データを保護するために法的対策について教えてください。
【回答】
本記事を作成した2020年11月時点では、データを直接的に保護する法的制度は存在しない状況です。
ただ、データが経済的価値を有することは近年注目されており、現行法上の対策として、秘密保持契約の締結、による契約違反、不正競争防止法上の営業秘密侵害、データベース著作物としての著作権侵害といった対策が取られてきました。もっとも、これらの対策では不十分であるとして、不正競争防止法が改正され、2019(令和元)年より「限定提供データ」という新たな法制度が生まれました。
以下では、従来までの対策内容のポイントに触れつつ、限定提供データの基本知識について解説を行います。
【解説】
1.データの保護に関する従来の法律制度
現行の法体系は、有体物に対する財産的価値を保護することを原則としています。このため、無体物であるデータが法的に保護されることは非常に限定的と言わざるを得ません。この問題を解決するために、不正競争防止法が改正され、2019(令和元)年より「限定提供データ」という概念が導入されたのですが、やはり法的保護が及ぶ範囲は相当限定されています。
まずは「限定提供データ」が導入される以前の、データ保護に関する法制度について解説します。なお、当然のことながら、従前の法制度は現在でも活用可能です。
(1)契約(秘密保持契約、NDA)
データ=情報と捉えた場合、情報の取り扱いを定める秘密保持契約を締結することで対策を図るというものが真っ先に思い浮かぶかもしれません。

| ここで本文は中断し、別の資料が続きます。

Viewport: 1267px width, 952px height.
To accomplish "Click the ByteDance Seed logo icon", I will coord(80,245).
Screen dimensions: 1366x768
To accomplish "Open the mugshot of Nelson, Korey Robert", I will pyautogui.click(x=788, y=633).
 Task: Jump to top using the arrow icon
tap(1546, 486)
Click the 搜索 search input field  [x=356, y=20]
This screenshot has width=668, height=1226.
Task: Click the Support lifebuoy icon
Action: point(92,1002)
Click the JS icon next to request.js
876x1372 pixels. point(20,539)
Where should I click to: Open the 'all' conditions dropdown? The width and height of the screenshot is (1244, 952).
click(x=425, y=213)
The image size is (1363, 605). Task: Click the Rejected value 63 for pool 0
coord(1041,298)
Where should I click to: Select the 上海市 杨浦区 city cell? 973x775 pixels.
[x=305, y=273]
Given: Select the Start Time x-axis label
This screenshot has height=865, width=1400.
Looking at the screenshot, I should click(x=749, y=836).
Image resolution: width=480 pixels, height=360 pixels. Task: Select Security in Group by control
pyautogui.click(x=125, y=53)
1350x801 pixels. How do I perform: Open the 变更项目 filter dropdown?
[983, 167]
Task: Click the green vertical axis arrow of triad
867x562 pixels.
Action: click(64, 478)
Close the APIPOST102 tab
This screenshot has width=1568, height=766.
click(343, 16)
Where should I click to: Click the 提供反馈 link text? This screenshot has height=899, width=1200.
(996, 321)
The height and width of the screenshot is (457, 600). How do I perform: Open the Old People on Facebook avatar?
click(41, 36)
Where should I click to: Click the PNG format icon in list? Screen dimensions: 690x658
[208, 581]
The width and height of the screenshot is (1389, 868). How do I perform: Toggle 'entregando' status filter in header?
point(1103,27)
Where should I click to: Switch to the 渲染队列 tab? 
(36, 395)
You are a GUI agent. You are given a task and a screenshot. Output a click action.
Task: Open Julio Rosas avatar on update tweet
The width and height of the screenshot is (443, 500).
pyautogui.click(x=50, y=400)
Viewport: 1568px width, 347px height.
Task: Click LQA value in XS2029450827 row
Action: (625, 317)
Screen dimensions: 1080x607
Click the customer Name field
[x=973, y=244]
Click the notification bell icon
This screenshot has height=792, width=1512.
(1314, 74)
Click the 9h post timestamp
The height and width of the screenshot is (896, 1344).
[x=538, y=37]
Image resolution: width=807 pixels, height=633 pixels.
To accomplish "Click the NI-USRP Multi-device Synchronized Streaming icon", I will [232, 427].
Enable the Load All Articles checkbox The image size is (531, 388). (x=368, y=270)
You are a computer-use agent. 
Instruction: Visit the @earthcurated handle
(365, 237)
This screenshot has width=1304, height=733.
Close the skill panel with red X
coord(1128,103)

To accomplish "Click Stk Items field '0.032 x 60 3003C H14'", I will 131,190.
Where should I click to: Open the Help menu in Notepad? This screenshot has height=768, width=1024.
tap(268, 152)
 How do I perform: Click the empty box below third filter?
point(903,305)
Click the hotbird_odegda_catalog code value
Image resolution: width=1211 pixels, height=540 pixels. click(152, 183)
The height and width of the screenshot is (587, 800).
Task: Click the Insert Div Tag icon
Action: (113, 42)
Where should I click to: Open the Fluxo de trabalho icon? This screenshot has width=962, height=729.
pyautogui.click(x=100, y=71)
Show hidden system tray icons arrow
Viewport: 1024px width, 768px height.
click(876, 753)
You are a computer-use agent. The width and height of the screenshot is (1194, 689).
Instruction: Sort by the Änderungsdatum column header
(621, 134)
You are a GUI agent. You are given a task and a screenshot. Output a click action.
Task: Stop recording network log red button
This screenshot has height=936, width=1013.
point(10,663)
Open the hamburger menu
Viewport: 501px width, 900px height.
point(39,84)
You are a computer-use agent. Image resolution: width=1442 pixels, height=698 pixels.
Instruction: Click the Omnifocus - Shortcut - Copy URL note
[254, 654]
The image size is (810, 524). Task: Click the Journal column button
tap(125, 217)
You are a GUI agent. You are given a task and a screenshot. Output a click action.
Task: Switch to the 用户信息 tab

たしかかに契約である以上、保護対象となるデータの範囲設定、データの使用目的や使用範囲の限定、第三者への開示漏洩等の禁止行為の設定、データ及びデータより派生した知的財産権の取扱いに関するルール設定など、当事者の意向により様々な条件を設けることができ、契約として締結することで法的保護を受けることが可能となります。ただ、根本的な問題として、契約である以上、契約当事者以外の第三者に対しては契約を根拠に対策を講じることが困難です。また、これはデータに限らず、秘密保持契約で一般的に当てはまることなのですが、秘密情報に含まれる範囲について当事者双方の認識が根本的に異なっていたがために、開示した当事者の意図した通りに保護することができなかったという事例も散見されるところです(なお、そもそも契約を守るつもりがない悪質な受領当事者も存在することもあります)。
いずれにせよ、契約の場合、データが第三者に開示漏洩した場面において、当該第三者に対して実効性のある対策を講じることができないという点で問題があります。
なお、法制度を含む秘密情報の保護の在り方については、次の資料にも目を通しておくべきかと思います。
(2)不正競争防止法(営業秘密)
秘密情報の保護から連想しやすい法制度として、不正競争防止法が定める「営業秘密」があります。データが「営業秘密」に該当する場合、不正競争防止法による法的保護を受けることが可能となります。
すなわち、秘密管理性、有用性、非公知性の三要件を充足した情報を「営業秘密」と不正競争防止法が規定しています。そして、営業秘密に該当する場合、不正競争防止法が定める一定の行為類型に該当する第三者に対し、営業秘密を保有する権利者は損害賠償や差止め等の民事請求による法的保護が与えられることはもちろん、当該第三者に対して刑事罰の適用まで求めることがでます。したがって、その法的保護は強力といえます。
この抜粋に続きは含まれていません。